I’ve been digging more into evals. I wrote a simple Claude completion function in openai/evals to better understand how the different pieces fit together. Quick and dirty code:

from anthropic import Anthropic

from evals.api import CompletionFn, CompletionResult
from evals.prompt.base import is_chat_prompt


class ClaudeChatCompletionResult(CompletionResult):
    def __init__(self, response) -> None:
        self.response = response

    def get_completions(self) -> list[str]:
        return [self.response.strip()]

class ClaudeChatCompletionFn(CompletionFn):
    def __init__(self, **kwargs) -> None:
        self.client = Anthropic()

    def __call__(self, prompt, **kwargs) -> ClaudeChatCompletionResult:
        if is_chat_prompt(prompt):
            messages = prompt
            system_prompt = next((p for p in messages if p.get("role") == "system"), None)
            if system_prompt:
                messages.remove(system_prompt)
        else:
            # I think there is a util function to do this already
            messages = [{
                "role": "user",
                "content": prompt,
            }]
        message = self.client.messages.create(
            max_tokens=1024,
            system=system_prompt["content"] if system_prompt else None,
            messages=messages,
            model="claude-3-opus-20240229",
        )
        return ClaudeChatCompletionResult(message.content[0].text)
claude/claude-3-opus:
  class: evals.completion_fns.claude:ClaudeChatCompletionFn
  args:
    completion_fn: claude-3-opus

Run with

oaieval claude/claude-3-opus extraction

on a toy eval I wrote.

{"input": [{"role": "system", "content": "You are responsible for extracting structured data from the provided unstructured data. Follow the user's instructions and output JSON only without code fences."}, {"role": "user", "content": "CONTENT: I live at 42 Wallaby Way, Sydney\nINSTRUCTIONS: extract street and city"}], "ideal": "{\"street\": \"42 Wallaby Way\",\"city\": \"Sydney\"}"}
{"input": [{"role": "system", "content": "You are responsible for extracting structured data from the provided unstructured data. Follow the user's instructions and output JSON only without code fences."}, {"role": "user","content": "CONTENT: My favorite color is blue and I was born on June 15, 1985.\nINSTRUCTIONS: extract favorite color and date of birth. format date of birth as yyyy-mm-dd"}], "ideal": "{\"favorite_color\": \"blue\",\"date_of_birth\": \"1985-06-15\"}"}
extraction:
  id: extraction.test.v0
  metrics: [accuracy]

extraction.test.v0:
  class: evals.elsuite.basic.json_match:JsonMatch
  args:
    samples_jsonl: extraction/samples.jsonl

It seems this project is moving away from the “Completion Functions” abstraction to “Solvers”.

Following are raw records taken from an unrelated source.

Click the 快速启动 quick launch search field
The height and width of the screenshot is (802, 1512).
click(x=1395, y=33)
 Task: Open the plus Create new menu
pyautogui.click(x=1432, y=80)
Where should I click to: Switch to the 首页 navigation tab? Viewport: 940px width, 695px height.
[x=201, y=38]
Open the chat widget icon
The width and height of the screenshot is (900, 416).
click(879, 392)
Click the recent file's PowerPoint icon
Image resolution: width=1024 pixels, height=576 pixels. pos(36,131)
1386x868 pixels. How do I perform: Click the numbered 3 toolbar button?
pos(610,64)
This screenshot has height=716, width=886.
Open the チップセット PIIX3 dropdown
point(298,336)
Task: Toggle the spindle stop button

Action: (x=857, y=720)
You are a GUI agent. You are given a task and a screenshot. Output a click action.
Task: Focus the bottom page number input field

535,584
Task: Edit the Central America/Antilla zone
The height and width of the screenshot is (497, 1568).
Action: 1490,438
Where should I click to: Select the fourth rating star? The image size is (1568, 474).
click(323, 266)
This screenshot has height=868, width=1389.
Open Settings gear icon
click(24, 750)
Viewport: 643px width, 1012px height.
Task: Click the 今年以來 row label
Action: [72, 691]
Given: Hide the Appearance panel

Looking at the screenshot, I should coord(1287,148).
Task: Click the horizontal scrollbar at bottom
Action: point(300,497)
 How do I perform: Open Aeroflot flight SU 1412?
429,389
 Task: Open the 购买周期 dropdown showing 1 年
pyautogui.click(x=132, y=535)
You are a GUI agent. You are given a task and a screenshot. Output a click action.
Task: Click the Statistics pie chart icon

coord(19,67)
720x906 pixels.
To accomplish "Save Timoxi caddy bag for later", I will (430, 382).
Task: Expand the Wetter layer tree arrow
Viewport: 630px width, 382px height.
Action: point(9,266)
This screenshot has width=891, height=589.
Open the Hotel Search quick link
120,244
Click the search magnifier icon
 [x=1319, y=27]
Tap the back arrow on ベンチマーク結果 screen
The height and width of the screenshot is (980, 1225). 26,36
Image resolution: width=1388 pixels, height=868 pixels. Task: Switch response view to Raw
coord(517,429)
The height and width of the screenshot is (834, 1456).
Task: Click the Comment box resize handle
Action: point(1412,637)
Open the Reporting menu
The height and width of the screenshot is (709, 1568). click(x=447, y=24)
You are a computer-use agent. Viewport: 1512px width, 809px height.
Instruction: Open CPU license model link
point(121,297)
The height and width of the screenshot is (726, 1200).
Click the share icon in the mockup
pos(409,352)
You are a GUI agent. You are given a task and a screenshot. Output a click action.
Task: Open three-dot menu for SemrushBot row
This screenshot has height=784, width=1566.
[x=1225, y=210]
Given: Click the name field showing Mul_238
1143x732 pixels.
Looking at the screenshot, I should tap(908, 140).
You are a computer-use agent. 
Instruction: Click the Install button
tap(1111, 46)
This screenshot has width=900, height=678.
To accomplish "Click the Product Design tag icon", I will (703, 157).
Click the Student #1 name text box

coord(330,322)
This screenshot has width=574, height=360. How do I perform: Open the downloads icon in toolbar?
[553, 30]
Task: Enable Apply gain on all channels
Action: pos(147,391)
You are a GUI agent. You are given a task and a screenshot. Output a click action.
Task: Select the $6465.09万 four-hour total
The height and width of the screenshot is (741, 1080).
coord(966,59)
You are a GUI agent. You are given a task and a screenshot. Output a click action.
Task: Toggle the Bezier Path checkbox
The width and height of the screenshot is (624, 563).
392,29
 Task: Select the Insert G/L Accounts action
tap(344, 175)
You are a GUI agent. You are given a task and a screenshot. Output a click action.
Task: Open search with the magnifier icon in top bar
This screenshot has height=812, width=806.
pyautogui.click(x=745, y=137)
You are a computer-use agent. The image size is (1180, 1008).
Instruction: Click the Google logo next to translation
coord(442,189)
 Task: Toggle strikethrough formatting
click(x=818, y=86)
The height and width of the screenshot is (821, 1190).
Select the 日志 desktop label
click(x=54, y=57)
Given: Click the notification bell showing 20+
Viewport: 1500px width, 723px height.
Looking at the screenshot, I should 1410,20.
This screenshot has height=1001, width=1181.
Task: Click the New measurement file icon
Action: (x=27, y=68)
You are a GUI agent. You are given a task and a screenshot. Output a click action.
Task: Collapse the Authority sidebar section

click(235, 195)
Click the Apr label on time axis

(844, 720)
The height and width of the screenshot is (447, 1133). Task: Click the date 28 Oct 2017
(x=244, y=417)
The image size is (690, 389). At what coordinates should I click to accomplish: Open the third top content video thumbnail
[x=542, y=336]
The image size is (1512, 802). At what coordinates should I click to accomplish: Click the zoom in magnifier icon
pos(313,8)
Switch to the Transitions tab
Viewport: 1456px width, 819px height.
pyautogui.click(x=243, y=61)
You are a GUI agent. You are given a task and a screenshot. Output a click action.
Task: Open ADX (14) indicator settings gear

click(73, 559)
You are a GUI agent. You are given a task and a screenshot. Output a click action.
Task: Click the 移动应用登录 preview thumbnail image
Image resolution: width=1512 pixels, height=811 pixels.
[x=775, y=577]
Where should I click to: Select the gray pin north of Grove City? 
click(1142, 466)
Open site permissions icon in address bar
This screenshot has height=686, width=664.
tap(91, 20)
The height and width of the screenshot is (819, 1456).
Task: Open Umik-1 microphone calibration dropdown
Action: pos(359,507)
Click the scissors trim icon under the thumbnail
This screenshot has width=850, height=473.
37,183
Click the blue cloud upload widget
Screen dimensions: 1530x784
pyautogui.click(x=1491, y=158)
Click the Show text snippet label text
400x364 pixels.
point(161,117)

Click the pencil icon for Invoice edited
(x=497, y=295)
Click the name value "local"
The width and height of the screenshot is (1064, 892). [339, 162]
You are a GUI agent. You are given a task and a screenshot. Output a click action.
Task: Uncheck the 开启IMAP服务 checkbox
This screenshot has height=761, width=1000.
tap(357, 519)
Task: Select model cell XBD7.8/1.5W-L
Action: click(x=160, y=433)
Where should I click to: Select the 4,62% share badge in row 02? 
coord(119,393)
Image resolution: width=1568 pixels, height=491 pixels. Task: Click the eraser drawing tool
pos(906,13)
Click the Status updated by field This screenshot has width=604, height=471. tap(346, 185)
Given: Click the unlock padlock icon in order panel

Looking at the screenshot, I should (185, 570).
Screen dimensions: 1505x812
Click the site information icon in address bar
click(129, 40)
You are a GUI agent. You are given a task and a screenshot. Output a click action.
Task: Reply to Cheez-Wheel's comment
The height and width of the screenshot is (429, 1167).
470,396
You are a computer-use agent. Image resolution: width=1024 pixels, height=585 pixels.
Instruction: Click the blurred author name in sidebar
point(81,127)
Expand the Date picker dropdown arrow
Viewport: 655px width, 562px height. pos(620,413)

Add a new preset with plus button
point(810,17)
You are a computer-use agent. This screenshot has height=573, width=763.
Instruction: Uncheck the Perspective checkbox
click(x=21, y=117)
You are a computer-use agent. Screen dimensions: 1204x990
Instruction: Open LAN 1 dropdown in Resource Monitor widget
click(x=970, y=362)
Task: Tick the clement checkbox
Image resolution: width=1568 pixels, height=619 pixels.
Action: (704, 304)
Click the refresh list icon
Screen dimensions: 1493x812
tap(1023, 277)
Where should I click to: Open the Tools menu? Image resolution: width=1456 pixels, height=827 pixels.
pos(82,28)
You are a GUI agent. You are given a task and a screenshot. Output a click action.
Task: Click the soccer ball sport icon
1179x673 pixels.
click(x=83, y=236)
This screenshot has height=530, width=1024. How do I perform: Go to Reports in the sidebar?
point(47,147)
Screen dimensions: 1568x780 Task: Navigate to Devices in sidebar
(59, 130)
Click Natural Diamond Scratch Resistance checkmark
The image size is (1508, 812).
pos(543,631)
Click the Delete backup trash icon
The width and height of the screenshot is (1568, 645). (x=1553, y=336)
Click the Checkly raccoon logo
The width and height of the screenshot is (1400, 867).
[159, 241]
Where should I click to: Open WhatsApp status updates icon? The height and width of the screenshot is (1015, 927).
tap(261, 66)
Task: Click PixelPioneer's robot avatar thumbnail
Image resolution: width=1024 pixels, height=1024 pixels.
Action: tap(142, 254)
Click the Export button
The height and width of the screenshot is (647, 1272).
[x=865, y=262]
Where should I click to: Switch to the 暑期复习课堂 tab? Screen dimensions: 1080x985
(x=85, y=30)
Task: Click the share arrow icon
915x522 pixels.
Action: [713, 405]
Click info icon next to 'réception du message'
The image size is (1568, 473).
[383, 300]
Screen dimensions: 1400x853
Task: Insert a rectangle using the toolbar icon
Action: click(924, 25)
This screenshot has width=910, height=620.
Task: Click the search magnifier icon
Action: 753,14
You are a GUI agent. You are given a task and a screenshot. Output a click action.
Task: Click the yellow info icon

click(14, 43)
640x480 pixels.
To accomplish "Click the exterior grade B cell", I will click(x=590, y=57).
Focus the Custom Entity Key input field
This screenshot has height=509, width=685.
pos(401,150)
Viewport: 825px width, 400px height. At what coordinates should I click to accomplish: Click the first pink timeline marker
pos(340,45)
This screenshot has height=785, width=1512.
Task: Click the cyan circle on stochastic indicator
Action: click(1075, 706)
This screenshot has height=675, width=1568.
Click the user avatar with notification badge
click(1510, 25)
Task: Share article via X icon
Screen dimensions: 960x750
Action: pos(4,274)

[W]e’ve found that passing a prompt to the CompletionFn encourages eval designers to write prompts that often privileges a particular kind of Solver over others. e.g. If developing with ChatCompletion models, the eval tends to bake-in prompts that work best for ChatCompletion models. In moving from Completion Functions to Solvers, we are making a deliberate choice to write Solver-agnostic evals, and delegating any model-specific or strategy-specific code to the Solver.

In working through this exercise, a thought that came to mind often is how many different approaches we currently have for model prompting, both because of model differences (completion vs. chat) but also API design decisions. To allow for easy switching between models, using a gateway/adapter pattern to support mapping from the model/provider API to your applications’s internal API will be as critical as ever. This approach may be further complicated if your application relies on streaming responses. It seems as important as ever to use abstractions to decouple yourself from provider APIs to remain flexible to adopting future advances in models and keep your switching cost low.